▶ Exercise aim:
Reproduce the items from the line with "At what coordinates" to the line with "pos(269,239)", both included, and leave the pictures out.

▶ Entries shown:

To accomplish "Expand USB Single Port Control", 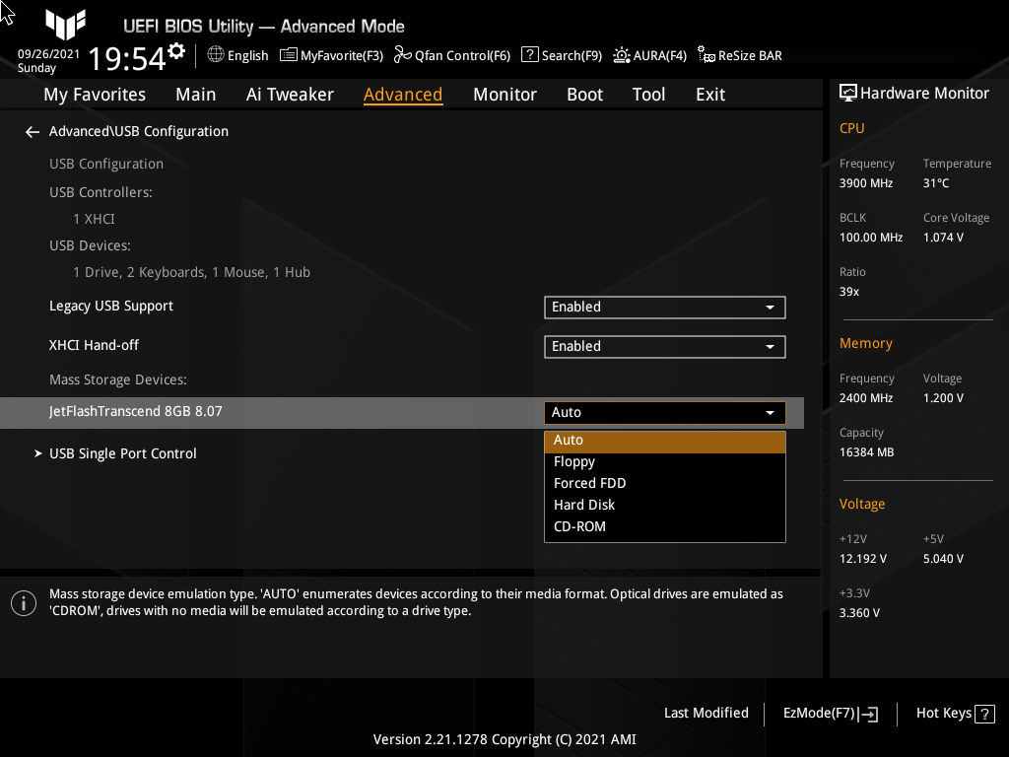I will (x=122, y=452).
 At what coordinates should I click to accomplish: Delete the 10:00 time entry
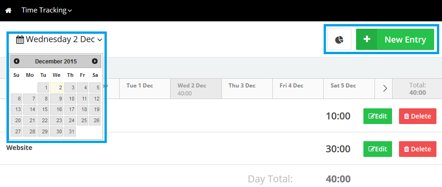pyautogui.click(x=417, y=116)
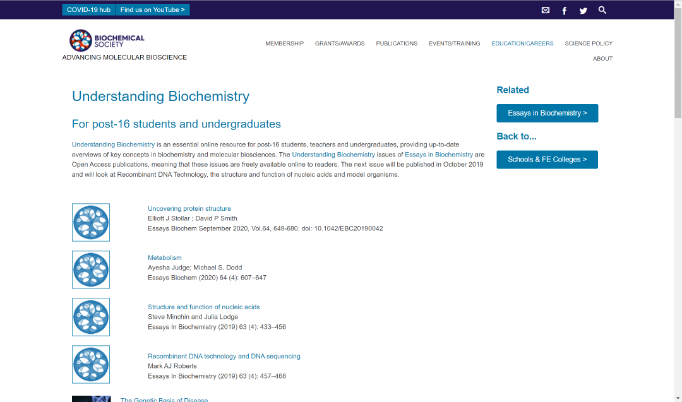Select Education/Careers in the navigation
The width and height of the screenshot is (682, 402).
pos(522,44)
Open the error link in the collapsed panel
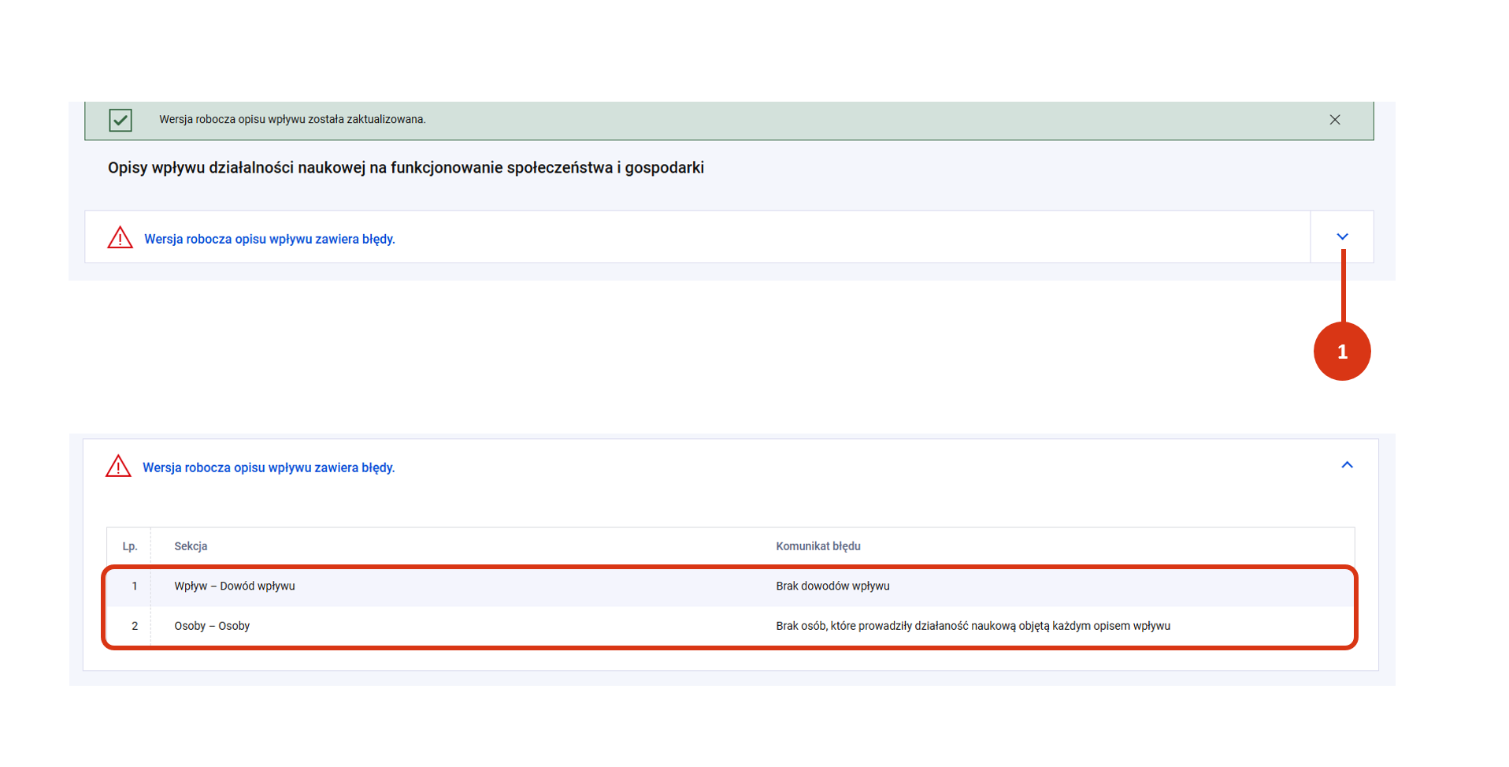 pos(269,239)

---

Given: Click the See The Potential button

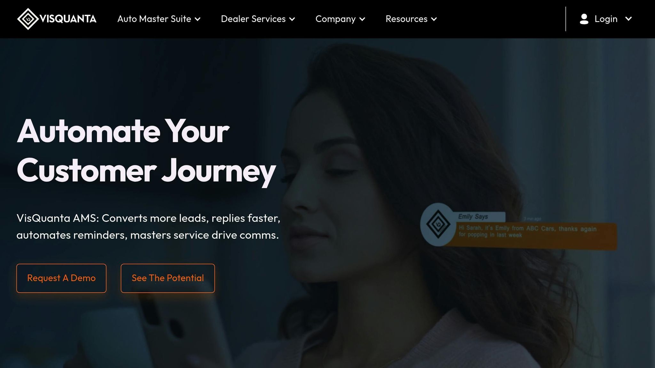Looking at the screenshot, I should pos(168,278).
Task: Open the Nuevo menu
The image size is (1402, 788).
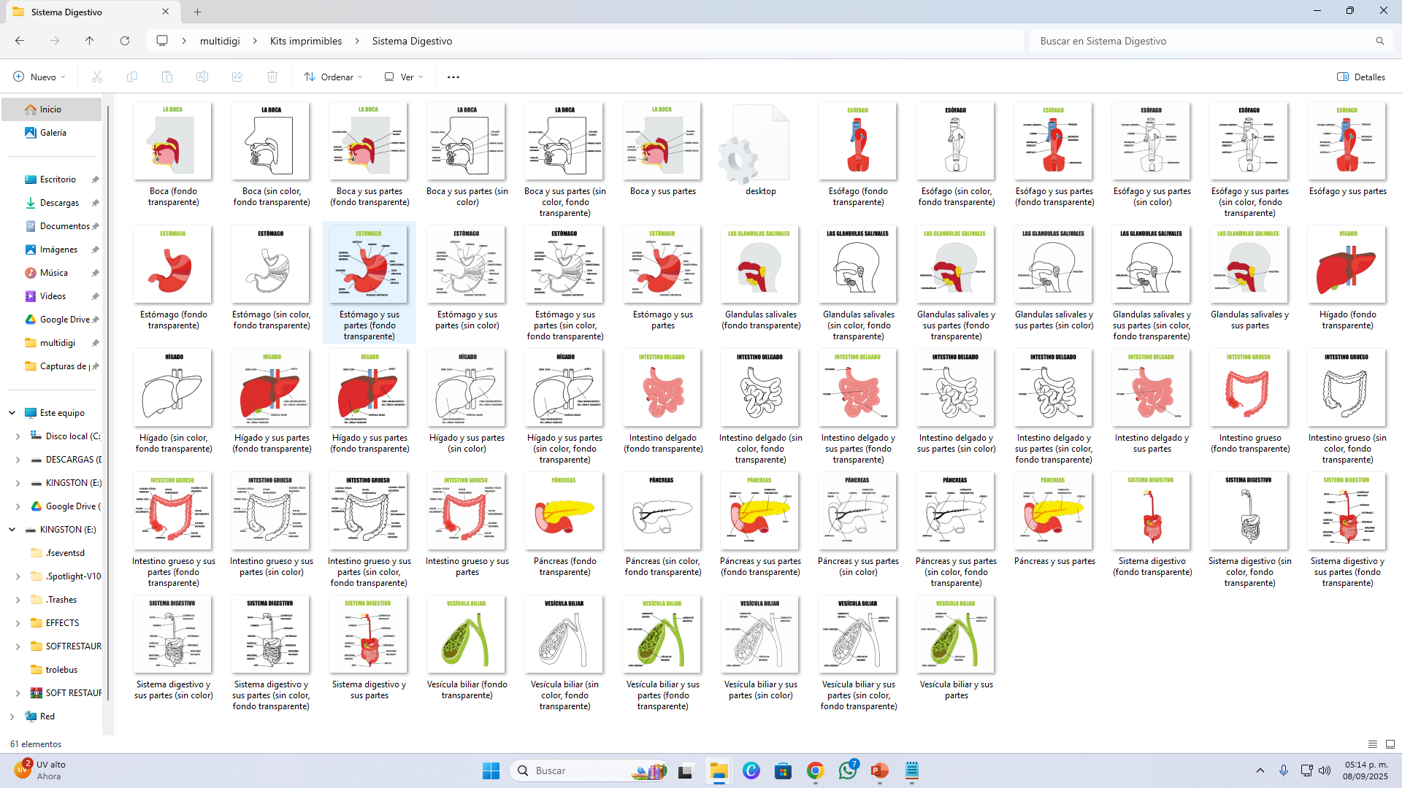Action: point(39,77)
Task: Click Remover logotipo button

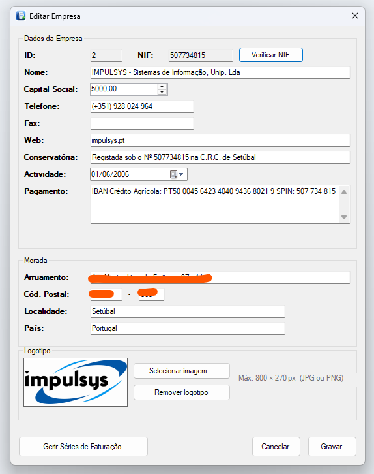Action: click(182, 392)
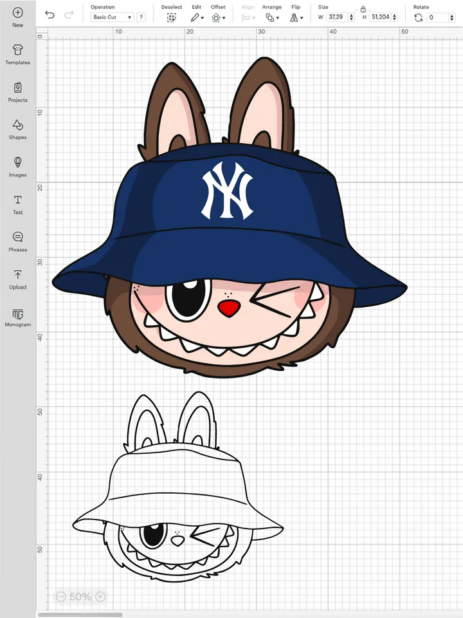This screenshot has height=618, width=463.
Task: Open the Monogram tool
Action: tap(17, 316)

* * *

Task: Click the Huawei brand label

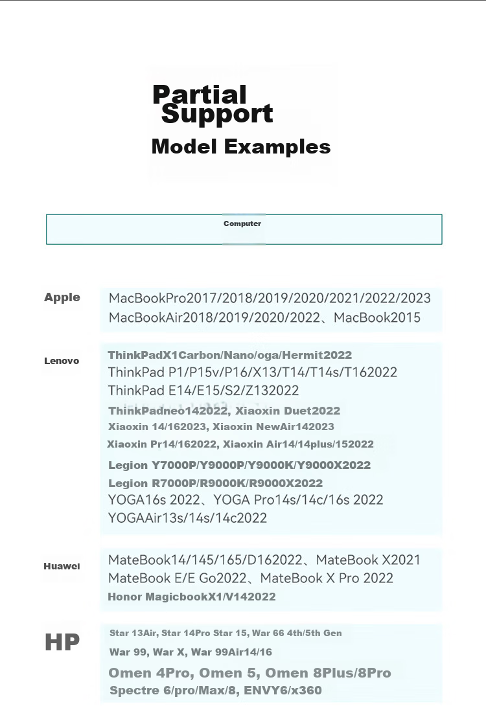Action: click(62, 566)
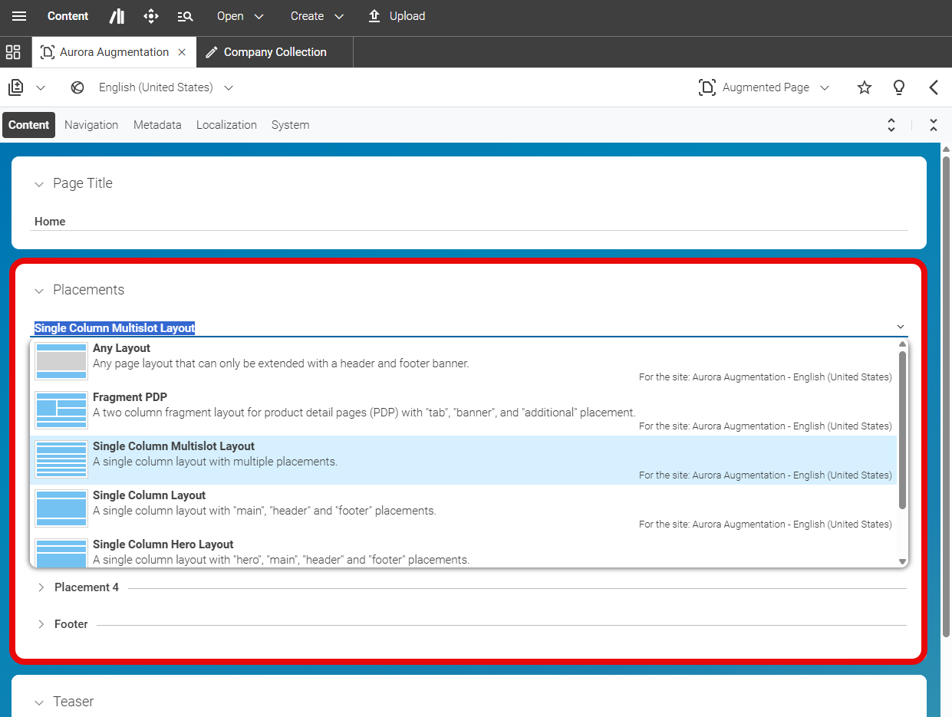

▶ Complete output:
 At what coordinates should I click to accomplish: Delete the 10:00 time entry
pyautogui.click(x=417, y=116)
Select Education/Careers in the navigation
The width and height of the screenshot is (682, 402).
pos(522,44)
Open the error link in the collapsed panel
 pos(269,239)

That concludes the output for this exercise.